Inserm U954, Department of Hepato-Gastroenterology, University Hospital of Nancy, Université Henri Poincaré 1, Vandoeuvre-lès-Nancy, France.
Departemental of Hepato-Gastroenterology, University Hospital of Saint Etienne, France.
J Crohns Colitis. 2014 Feb;8(2):161-5. doi: 10.1016/j.crohns.2013.08.004. Epub 2013 Aug 30.
In patients with inflammatory bowel disease (IBD) tolerating 2-h infusions of 5mg/kg infliximab scheduled maintenance therapy, the infusion time can be shortened to 1-h with good tolerability. A retrospective study with small sample size demonstrated the feasibility of 1-hour infusion time for 10mg/kg infliximab in IBD patients.
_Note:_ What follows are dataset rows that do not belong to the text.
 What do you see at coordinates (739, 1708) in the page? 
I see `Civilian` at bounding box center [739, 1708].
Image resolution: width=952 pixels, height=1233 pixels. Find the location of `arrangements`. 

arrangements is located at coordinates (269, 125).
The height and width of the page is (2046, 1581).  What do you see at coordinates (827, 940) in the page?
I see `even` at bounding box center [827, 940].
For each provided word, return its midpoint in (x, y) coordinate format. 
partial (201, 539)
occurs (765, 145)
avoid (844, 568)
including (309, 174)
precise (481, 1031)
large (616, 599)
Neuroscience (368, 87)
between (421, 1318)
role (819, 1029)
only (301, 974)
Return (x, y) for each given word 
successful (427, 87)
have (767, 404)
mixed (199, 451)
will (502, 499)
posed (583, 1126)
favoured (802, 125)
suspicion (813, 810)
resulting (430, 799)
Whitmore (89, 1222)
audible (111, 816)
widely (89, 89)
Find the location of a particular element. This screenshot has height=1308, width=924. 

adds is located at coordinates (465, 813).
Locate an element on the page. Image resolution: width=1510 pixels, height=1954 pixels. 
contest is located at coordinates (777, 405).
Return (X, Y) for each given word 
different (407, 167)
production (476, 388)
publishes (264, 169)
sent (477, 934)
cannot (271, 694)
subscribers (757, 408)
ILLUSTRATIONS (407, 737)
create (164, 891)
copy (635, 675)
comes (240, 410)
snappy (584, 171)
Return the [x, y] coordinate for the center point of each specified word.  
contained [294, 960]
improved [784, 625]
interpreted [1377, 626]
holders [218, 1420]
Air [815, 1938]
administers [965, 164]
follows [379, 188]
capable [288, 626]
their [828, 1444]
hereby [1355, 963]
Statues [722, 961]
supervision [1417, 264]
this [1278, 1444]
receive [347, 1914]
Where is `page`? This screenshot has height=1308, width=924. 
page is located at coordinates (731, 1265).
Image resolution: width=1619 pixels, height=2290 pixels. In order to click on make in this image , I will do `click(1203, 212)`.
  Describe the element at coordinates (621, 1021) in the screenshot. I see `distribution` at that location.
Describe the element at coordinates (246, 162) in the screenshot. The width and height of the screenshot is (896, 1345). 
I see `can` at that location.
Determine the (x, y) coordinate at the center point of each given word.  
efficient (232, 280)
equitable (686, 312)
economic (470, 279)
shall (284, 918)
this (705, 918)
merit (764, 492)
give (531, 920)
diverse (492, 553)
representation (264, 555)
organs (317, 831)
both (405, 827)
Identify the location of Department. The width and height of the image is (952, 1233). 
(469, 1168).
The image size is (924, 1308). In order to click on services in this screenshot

Between November 2011 and July 2012, 63 patients received 1-hour 10mg/kg infliximab infusions under standard operating procedures and were enrolled in a prospective observational study. Intravenous steroid premedication was given to all patients.
Sixty-three IBD patients on infliximab maintenance therapy (43 Crohn's disease, 34 males) received 1-hour 10mg/kg infusions during the study period. A total of 182 infliximab infusions were administered. Seventeen (26%) patients were receiving concomitant immunomodulators. Two patients experienced (2/182, 1%) severe acute infusion reactions consisting on a cutaneous lupus and one severe anaphylactic reaction. We also observed one (1/182, 0.5%) severe delayed reaction after the first 1-hour infliximab infusion consisting on acne generalis. All 3 reactions led to infliximab discontinuation. No mild acute reactions and 6 mild delayed reactions (6/182, 3%) occurred.
In patients with IBD receiving infliximab scheduled maintenance therapy, 1-hour infusion time for 10mg/kg infliximab seems to be well tolerated. This option might be considered in clinical practice in order to decrease the extra-burden of infliximab infusions in this patient population.
在能够耐受 5mg/kg 英夫利昔单抗 2 小时输注的炎症性肠病(IBD)患者中,可将输注时间缩短至 1 小时,且具有良好的耐受性。一项小样本量的回顾性研究表明,IBD 患者使用 10mg/kg 英夫利昔单抗进行 1 小时输注是可行的。
2011 年 11 月至 2012 年 7 月,63 例患者根据标准操作规程接受了 1 小时 10mg/kg 英夫利昔单抗输注,并纳入了一项前瞻性观察性研究。所有患者均给予静脉类固醇预治疗。
63 例 IBD 患者(43 例克罗恩病,34 例男性)在研究期间接受了英夫利昔单抗维持治疗 1 小时 10mg/kg 输注。共输注英夫利昔单抗 182 次。17 例(26%)患者同时接受免疫调节剂治疗。2 例(2/182,2%)患者发生严重急性输注反应,包括皮肤狼疮和 1 例严重过敏反应。我们还观察到首次 1 小时英夫利昔单抗输注后 1 例(1/182,0.5%)严重迟发性反应,表现为全身痤疮。所有 3 例反应均导致英夫利昔单抗停药。发生轻度急性反应 6 例(6/182,3%),无迟发性反应。
在接受英夫利昔单抗维持治疗的 IBD 患者中,10mg/kg 英夫利昔单抗 1 小时输注时间似乎具有良好的耐受性。在这种患者人群中,为了减少英夫利昔单抗输注的额外负担,该方案可能在临床实践中得到考虑。